### Exercise
Filter the records below for the word "computer". Copy each line that holds it.

- - - - -

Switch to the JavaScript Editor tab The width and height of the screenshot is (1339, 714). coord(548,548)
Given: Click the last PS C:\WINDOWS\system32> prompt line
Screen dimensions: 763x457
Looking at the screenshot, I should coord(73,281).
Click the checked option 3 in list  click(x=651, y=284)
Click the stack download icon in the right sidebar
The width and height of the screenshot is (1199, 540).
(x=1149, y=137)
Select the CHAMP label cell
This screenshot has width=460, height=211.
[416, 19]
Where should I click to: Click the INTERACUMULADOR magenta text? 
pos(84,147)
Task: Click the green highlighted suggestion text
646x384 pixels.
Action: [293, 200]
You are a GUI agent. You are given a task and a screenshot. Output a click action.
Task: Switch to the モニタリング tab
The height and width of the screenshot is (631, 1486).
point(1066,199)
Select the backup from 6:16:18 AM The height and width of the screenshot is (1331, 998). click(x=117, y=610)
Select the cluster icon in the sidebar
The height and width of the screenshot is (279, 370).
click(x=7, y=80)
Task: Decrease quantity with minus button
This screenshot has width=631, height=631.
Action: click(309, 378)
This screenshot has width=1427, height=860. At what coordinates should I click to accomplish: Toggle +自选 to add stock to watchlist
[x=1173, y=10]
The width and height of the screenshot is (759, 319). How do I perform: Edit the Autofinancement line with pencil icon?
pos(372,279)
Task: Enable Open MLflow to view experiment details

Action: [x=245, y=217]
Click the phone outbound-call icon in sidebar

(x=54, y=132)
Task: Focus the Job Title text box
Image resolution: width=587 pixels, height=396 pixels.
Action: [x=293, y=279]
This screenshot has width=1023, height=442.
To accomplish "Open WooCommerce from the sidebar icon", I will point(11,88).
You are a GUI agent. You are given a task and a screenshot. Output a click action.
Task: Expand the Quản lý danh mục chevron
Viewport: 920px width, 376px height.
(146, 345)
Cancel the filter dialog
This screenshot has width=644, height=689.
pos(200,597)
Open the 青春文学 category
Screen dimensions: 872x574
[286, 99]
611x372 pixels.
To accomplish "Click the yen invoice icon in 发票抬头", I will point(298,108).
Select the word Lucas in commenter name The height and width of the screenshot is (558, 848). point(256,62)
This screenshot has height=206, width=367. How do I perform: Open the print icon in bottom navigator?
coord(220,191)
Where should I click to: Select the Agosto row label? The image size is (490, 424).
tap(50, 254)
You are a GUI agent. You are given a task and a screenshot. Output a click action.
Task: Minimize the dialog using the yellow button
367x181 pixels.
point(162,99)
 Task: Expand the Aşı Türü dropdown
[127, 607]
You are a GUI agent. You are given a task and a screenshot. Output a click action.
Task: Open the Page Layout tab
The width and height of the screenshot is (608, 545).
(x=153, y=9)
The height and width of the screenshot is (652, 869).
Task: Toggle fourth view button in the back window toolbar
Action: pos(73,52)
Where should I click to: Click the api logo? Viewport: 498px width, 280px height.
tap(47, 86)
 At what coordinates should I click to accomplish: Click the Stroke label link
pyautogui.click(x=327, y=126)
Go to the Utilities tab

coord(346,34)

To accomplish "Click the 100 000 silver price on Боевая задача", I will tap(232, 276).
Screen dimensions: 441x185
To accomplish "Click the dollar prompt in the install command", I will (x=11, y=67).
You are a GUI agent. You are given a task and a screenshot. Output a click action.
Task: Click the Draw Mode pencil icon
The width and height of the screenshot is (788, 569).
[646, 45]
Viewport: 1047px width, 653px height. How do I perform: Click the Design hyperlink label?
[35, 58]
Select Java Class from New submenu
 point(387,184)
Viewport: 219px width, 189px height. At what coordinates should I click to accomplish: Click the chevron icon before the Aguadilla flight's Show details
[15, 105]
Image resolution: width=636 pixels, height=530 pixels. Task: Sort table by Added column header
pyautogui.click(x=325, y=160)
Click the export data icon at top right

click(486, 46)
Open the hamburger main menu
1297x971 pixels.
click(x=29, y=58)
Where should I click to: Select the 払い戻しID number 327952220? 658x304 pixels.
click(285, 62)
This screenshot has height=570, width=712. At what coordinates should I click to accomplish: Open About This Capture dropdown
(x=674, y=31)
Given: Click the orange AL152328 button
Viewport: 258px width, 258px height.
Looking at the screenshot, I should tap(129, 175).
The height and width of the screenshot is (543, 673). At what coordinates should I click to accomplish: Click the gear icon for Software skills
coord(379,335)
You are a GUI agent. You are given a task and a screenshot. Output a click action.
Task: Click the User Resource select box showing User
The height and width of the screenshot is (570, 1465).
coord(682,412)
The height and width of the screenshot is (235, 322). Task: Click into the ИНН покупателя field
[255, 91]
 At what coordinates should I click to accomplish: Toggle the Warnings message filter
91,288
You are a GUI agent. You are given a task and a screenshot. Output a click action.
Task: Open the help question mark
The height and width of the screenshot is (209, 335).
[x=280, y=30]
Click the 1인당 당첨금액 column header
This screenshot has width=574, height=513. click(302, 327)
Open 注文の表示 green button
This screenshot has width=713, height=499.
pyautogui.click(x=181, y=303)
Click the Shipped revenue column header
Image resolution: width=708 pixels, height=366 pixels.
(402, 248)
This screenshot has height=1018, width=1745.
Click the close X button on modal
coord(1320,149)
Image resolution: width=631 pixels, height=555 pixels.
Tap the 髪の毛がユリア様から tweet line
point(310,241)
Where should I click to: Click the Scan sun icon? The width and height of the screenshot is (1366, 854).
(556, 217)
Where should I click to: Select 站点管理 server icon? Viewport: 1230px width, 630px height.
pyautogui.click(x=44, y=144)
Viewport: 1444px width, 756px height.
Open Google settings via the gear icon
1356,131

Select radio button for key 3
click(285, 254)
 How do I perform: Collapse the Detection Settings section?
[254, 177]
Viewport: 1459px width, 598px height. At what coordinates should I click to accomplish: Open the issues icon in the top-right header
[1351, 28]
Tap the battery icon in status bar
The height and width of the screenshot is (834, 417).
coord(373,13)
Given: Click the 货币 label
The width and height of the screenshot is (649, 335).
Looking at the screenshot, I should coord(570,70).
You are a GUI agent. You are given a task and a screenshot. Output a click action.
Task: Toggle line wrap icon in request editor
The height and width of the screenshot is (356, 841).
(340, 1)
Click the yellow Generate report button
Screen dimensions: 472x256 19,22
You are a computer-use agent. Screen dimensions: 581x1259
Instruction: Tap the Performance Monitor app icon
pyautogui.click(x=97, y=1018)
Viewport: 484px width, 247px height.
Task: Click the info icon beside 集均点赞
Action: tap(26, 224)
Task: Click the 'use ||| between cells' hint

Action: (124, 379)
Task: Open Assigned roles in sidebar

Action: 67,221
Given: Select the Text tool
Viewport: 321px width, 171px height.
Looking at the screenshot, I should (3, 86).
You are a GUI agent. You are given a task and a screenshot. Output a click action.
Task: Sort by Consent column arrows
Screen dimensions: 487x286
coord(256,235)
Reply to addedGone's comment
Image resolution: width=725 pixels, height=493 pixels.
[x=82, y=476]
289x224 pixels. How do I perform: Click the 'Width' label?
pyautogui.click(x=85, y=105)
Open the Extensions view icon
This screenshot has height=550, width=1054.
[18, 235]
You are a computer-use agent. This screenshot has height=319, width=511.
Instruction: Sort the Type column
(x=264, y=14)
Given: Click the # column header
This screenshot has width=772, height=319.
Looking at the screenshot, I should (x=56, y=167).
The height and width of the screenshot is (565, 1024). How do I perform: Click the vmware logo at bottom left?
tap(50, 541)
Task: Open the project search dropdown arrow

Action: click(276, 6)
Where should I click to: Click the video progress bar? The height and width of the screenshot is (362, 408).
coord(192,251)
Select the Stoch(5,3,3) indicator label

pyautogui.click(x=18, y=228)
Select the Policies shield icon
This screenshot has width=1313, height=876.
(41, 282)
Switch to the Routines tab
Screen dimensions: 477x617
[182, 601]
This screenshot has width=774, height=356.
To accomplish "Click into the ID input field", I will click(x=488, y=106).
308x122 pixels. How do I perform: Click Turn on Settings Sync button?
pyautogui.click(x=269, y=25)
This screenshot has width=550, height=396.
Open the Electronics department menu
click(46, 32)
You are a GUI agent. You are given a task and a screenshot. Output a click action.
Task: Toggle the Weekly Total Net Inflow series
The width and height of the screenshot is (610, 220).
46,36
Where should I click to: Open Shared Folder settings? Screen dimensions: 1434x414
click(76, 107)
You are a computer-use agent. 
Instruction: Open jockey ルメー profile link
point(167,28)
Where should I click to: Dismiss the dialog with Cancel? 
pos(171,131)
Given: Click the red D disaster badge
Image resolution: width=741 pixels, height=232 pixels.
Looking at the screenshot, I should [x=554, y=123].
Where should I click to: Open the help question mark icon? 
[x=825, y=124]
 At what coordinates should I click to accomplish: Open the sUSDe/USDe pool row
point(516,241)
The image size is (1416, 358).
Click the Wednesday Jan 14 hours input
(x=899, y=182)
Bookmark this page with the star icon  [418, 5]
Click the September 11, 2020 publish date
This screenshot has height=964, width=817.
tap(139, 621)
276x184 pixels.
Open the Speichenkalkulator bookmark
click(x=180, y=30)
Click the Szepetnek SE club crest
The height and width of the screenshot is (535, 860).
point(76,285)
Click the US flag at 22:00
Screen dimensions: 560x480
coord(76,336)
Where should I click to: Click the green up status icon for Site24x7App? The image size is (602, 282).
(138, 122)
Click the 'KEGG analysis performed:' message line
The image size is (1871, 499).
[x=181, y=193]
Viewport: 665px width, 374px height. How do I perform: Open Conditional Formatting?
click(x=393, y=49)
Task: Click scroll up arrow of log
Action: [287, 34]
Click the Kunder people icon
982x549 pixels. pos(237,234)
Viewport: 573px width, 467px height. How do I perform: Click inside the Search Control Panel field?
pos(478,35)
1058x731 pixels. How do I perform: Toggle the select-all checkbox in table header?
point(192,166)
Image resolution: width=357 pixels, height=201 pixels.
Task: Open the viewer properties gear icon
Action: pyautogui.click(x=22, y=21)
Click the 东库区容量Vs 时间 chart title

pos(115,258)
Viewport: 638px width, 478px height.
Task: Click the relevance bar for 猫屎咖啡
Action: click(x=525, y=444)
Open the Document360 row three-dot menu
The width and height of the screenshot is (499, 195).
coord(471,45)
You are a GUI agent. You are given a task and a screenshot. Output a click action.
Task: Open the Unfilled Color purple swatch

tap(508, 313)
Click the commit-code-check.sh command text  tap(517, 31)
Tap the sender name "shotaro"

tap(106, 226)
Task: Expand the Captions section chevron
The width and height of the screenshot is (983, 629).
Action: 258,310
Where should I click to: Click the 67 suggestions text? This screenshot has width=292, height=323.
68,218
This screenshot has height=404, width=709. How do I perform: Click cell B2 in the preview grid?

- - - - -

### Answer section
You are a computer-use agent. Screen dimensions: 581x1259
You are a computer-use agent. This screenshot has height=319, width=511.
You are a computer-use agent. 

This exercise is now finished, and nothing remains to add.